The author, James Workman is an
“acclaimed water expert and author. His book, Heart of Dryness and this article, detail the legal battle between Botswana’s Bushmen and Botswana’s national government.”
Seeing the photos from the article reminded me that as a Peace Corps Volunteer in Africa, living and working in the bush was always fascinating – though rarely easy. The opening sentence of Workman’s article quickly puts living/surviving in the bush in perspective. “
For 30,000 years Bushmen have lived in the Kalahari Desert and for eight years Botswana has tried to force them out. Recently, under a quiet policy of forced dehydration, the government declared Bushmen could no longer dig for or carry their own water.”
Workman is from California – a state that has its own very controversial history and dependency on freshwater. In an much earlier blog, I shared details from and recommended reading Cadillac Desert by Marc Reisner. I recommend its reading again.
My blog and website are devoted to simplifying the complexities of desertification and groundwater. These will be very important “next frontiers”. Although modern humans have only been actively transforming our planet for the past 12,000 years, the impact of our footprint has been dramatic. There have been some very important discoveries, yet, the jury is inconclusive on deciding whether the consequences of our damage and waste may be irreversible.

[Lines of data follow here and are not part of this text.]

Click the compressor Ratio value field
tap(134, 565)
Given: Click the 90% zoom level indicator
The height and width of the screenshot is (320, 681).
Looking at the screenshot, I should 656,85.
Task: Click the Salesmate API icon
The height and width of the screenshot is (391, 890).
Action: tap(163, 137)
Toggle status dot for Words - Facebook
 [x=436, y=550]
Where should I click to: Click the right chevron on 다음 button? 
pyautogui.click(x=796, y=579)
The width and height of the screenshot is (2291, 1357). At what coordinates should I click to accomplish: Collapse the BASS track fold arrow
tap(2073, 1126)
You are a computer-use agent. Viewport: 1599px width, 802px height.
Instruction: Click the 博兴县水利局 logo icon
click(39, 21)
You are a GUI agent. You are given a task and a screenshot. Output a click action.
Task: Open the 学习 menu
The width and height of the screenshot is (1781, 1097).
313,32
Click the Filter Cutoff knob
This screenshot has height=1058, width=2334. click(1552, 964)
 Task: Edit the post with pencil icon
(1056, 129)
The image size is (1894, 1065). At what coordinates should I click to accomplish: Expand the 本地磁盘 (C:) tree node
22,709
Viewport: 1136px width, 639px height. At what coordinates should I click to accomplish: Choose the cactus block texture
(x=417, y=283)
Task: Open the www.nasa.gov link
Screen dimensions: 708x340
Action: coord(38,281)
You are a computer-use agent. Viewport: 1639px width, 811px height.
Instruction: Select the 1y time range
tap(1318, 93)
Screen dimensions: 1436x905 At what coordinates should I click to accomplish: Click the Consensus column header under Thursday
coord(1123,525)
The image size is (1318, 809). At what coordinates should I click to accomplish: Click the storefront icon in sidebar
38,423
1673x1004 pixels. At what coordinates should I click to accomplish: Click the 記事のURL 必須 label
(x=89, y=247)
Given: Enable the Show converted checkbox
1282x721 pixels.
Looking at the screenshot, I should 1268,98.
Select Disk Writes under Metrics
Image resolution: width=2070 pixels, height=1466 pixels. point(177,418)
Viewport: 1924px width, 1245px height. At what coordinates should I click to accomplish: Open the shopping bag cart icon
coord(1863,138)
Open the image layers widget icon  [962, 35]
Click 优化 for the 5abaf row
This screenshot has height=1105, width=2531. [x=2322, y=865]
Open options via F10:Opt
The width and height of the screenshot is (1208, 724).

It’s also possible that humanity could end even more abruptly with the unfortunate encounter with an asteroid – like the one that led to the mass extinction of the dinosaur. That event would end the need to worry about changing our lifestyles and everything else!
Workman concludes his article Who Owns the Rain—When Thirsty Democracies Deny Individual Liberty to Water with this perspective.
“Right now a third of the world lives in water stressed countries, so these thirsty democracies face a reckoning. As water supplies vanish under rising heat and growth, voters will have to decide who controls the water that unites us – who owns the rain?”